長時間湿潤した皮膚は汗疹を生じやすく、表皮が浸軟して剥げ落ちます。さらに真菌や細菌、ウイルスの感染を起こしやすいため、足白癬や尋常性疣贅(いぼ)を合併することがあります。
手足の汗は「滑り止め」が起源
なぜ緊張すると手に汗をかくのか。ガイドラインは発生学的な説明を与えています。
手掌・足底の発汗は、発生学的にはマウスやイヌ、ネコの足裏の肉球における発汗と同一のものです。動物の足裏の汗は、敵から逃げるときや高いところに飛び移るときの「滑り止め」の役割を持っています。ヒトでは暗算、恐怖、痛み、不安といった精神的な負荷や、深呼吸、触刺激で誘発されるため、精神性発汗と呼ばれます。

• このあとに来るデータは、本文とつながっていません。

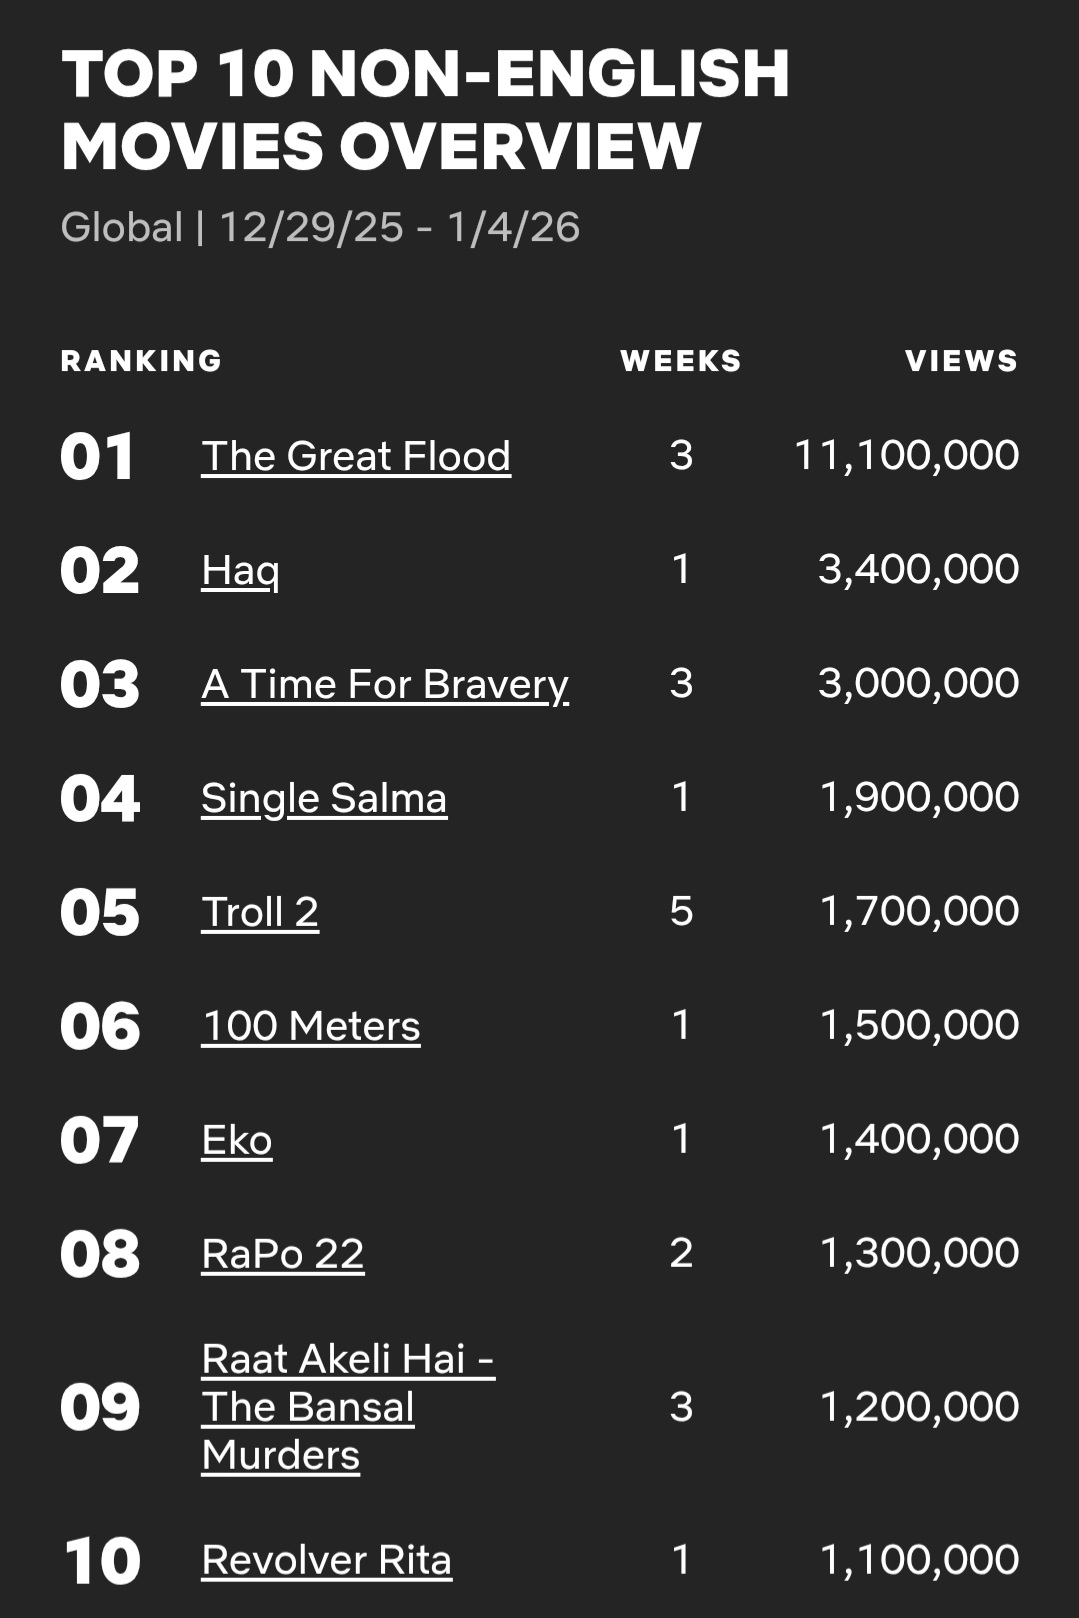Click the 100 Meters movie link

[x=310, y=1026]
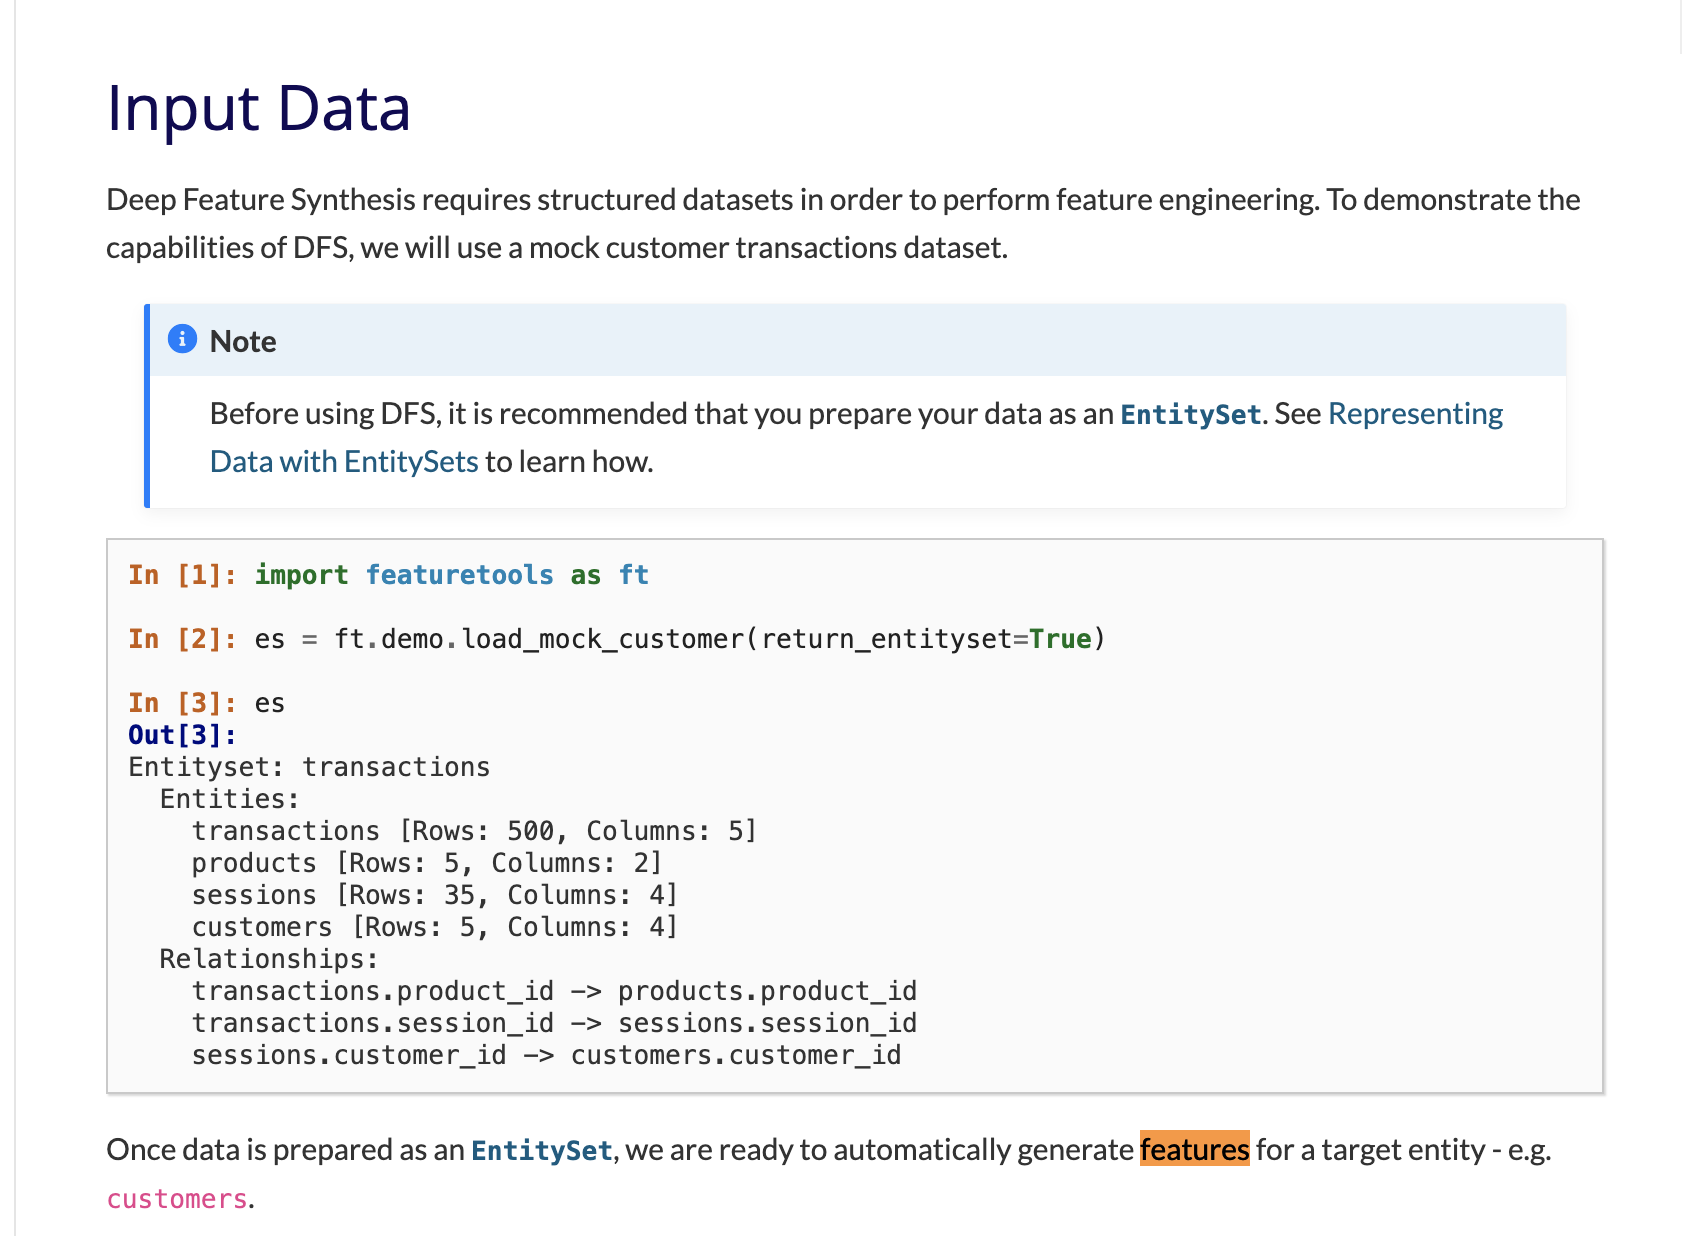The width and height of the screenshot is (1690, 1236).
Task: Click the In [3] prompt label
Action: click(x=182, y=703)
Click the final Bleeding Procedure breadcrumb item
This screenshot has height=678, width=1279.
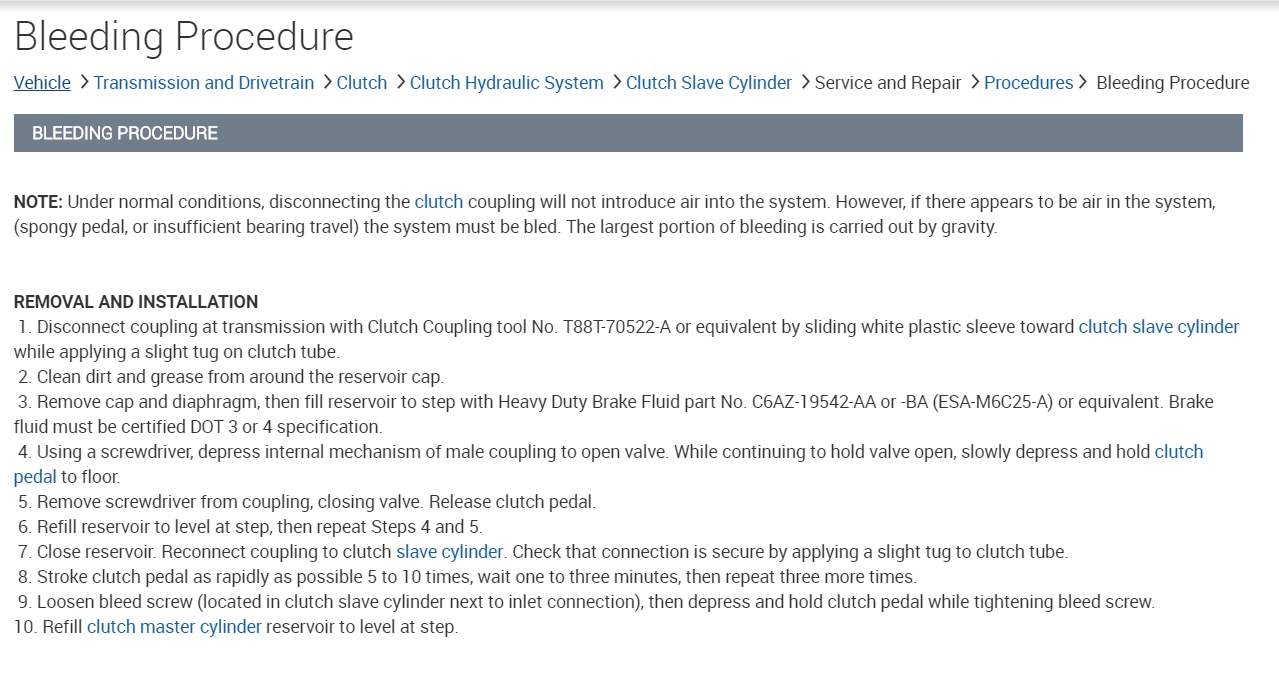(1173, 83)
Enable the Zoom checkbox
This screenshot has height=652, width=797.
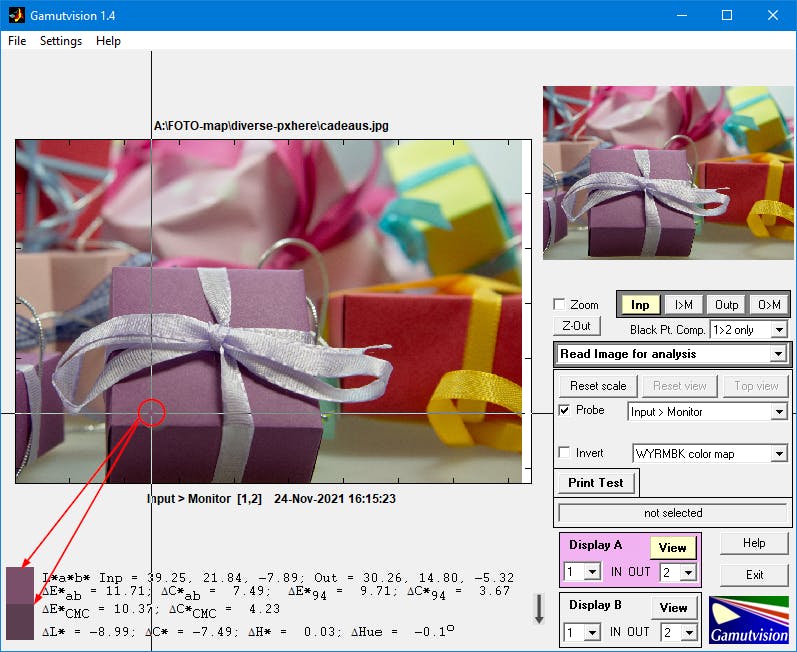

この汗は体温調節とは無関係です。手掌・足底は温熱刺激では発汗せず、睡眠で発汗が消失することから、視床下部の体温調節中枢とは別の中枢に支配されていると考えられています。精神性発汗の中枢としては、扁桃体、前部帯状回、大脳基底核、縫線核の関与が指摘されています。
この精神性発汗中枢への入力刺激に対して、病的に持続的な多量発汗が生じる場合に原発性手掌多汗症と診断されます。ガイドラインは、手掌・足底の多汗症が青年期までに発症し、しばしば多汗症の家族歴があることから、遺伝的に生じた発汗系交感神経の病的な過活動と考えられるとしています。近年は家族歴のある多汗症の報告があり、患者の一部には何らかの遺伝子の関与も背景にあると考えられています。
発汗量には日内変動と季節変動がある
手掌の発汗量は一定ではありません。ガイドラインによれば、日中の覚醒時に発汗が多く、大脳皮質の活動が低下する睡眠中は発汗が停止します。季節では、冬季の皮膚血流量が低下する時期に発汗量は減少し、夏季の皮膚血流量が増加する時期に増える傾向があります。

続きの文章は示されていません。